Common Name: Peppermint
Scientific Name: Mentha arvensis
Family: Libiatae or Lamiaceae
Origin: Argentina, USA, Brazil, France, Italy, Morocco, Bulgaria, Holland, Spain, Germany, England, India and Australia
Synonyms: Mentha piperita, mentha arvensis, Mentha spicata and Mentha aquatica
Essential Oil Properties and Characteristics
Peppermint oil is a pale-yellow or pale-olive-coloured liquid with a fresh, strong grassy-minty odour with a deep balsamic-sweet undertone and a sweet, clean dry-out note.
Origin and History
Peppermint is native to southern Europe and was brought to the USA in the early 19th century. Peppermint is a perennial herb, growing to the height of 30 to 100cm. Mentha piperita belongs to a genus consisting of some 20 varieties and hybrids.
The major components of the different mints are menthol and pulegone. Cornmint, also referred to as Japanese mint, is cheaper to produce than peppermint and spearmint and is often used as a 'blender' in mint flavours and as an adulterant in peppermint oil. Cornmint is considered more toxic than peppermint oil as it has higher pulegone content.
Peppermint oil is extensively used in food flavouring, as a fragrance component in toothpaste, mouth washes, soaps, detergents and perfumes.
Method of Extraction
Peppermint oil is steam-distilled from the partially dried herb of M. piperita.

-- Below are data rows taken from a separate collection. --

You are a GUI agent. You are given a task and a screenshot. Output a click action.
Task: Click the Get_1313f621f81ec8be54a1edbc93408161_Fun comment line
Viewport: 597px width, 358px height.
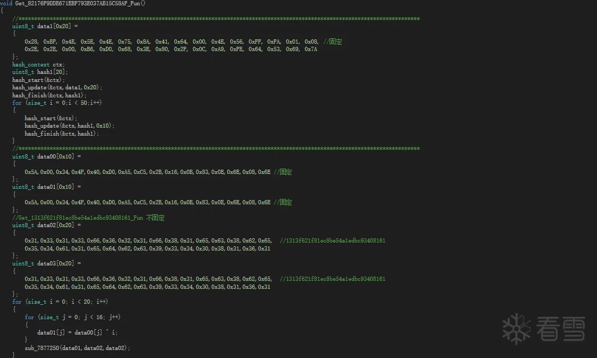point(88,218)
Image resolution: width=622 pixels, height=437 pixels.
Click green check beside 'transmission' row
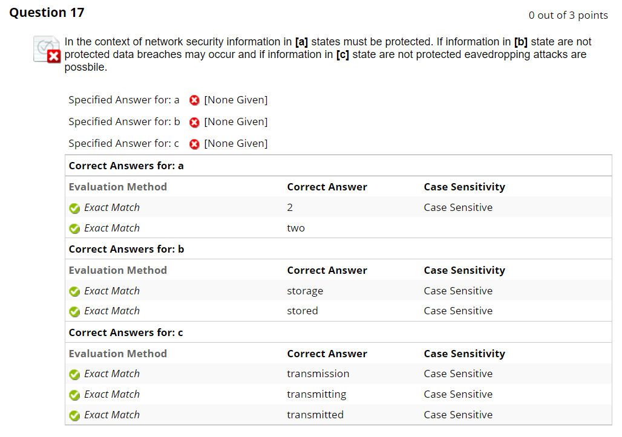[74, 374]
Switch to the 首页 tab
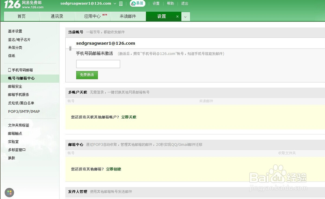The width and height of the screenshot is (325, 199). tap(21, 16)
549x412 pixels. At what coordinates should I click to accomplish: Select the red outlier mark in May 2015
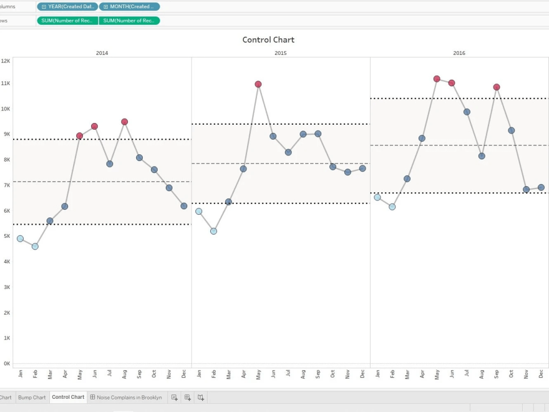click(258, 84)
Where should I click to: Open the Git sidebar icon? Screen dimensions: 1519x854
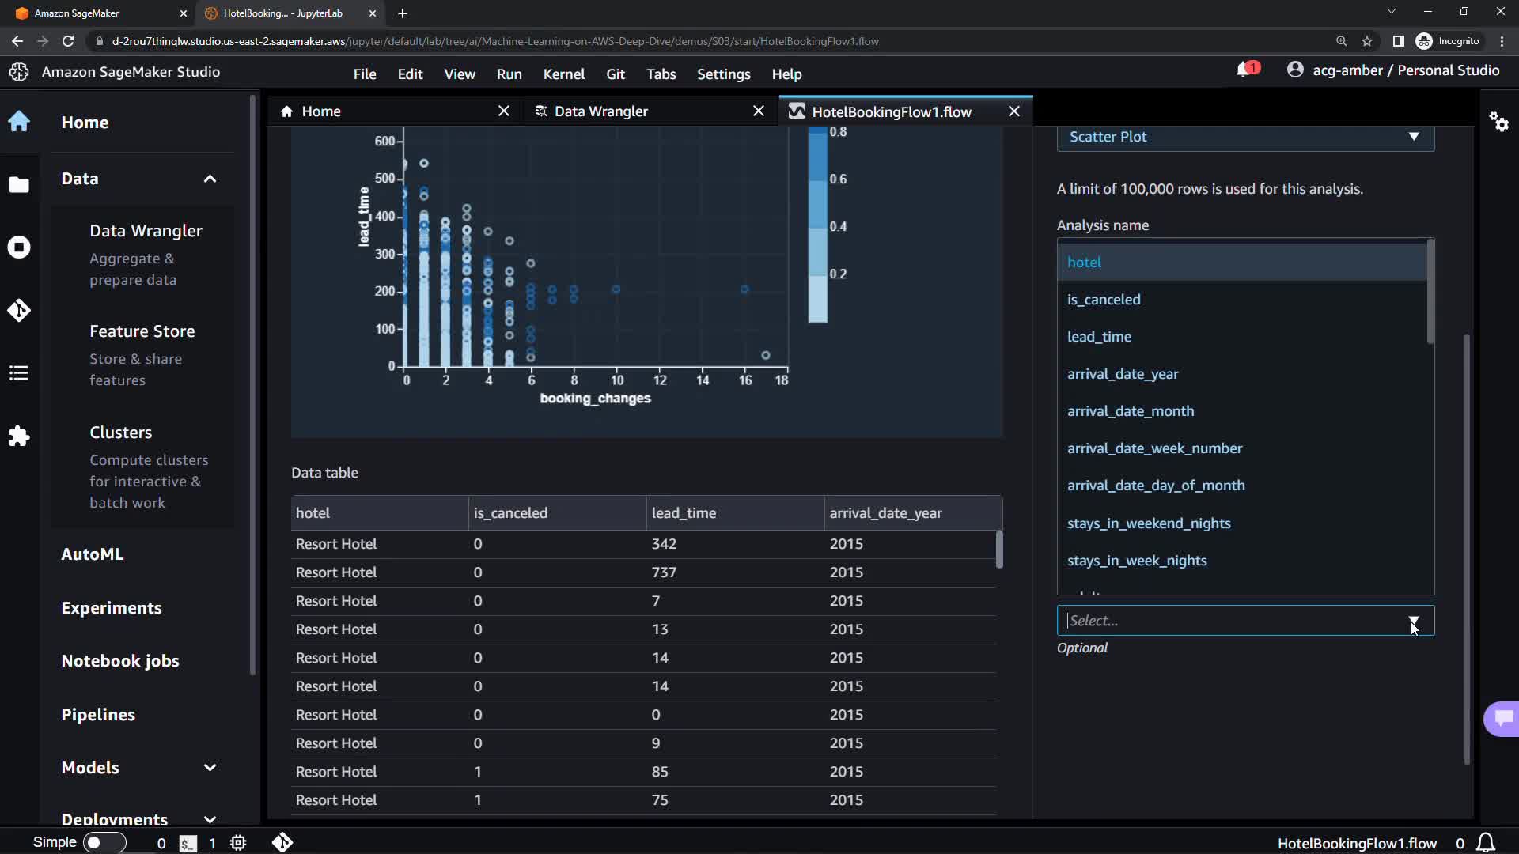click(19, 310)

Precautions During Use (Contraindications)
Peppermint oil is non-toxic, non-irritant and may occasionally be sensitising. Peppermint should not be used on the face, particularly the nose, of infants and small children.

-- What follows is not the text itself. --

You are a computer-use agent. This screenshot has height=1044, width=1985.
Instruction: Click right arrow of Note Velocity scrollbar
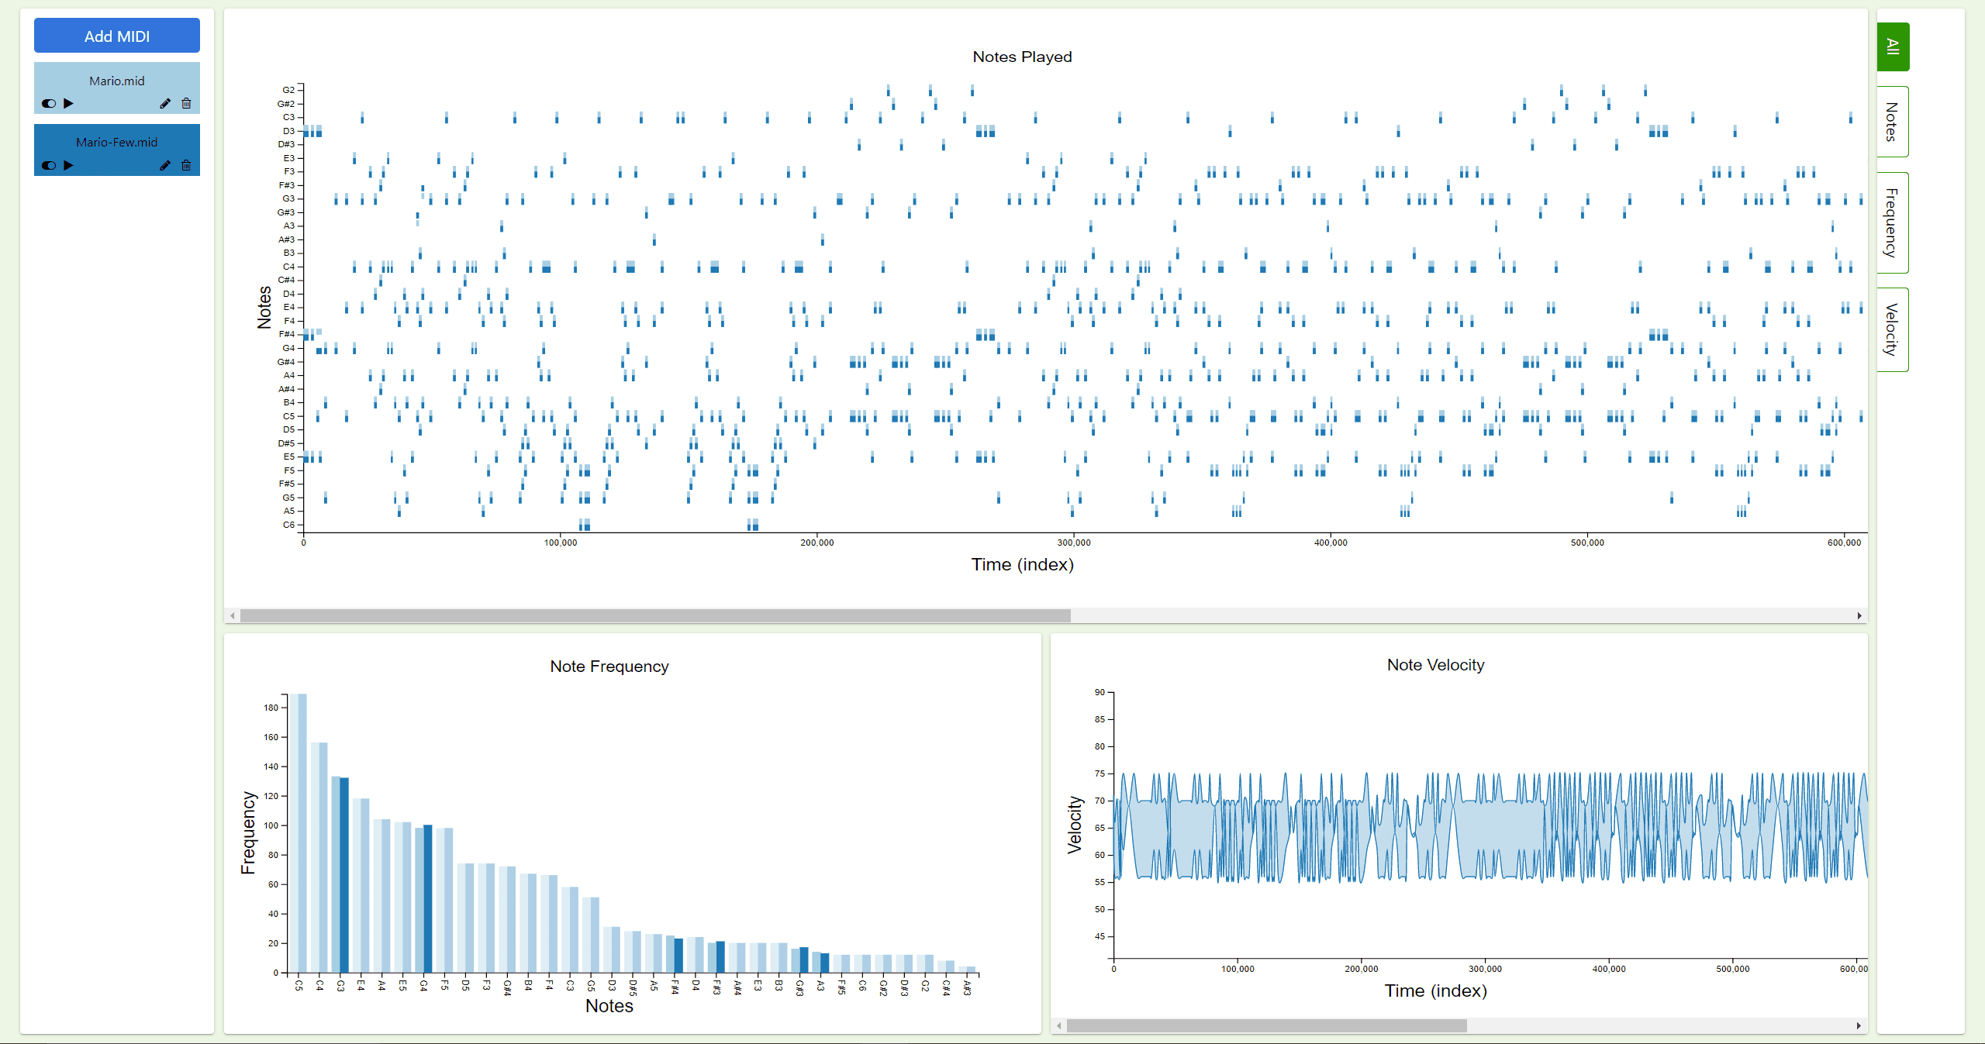pyautogui.click(x=1859, y=1025)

Peppermint essential oil has cooling, invigorating, clearing, refreshing and antiseptic properties. It is refreshing to the nasal passages when used as an inhalant. Peppermint essential oil is mildly antiseptic and helps purify the skin. It is useful in maintaining healthy digestion and also as an insect repellent.
Peppermint essential oil blends well with lavender, chamomile, lemon, rosemary, bergamot and eucalyptus.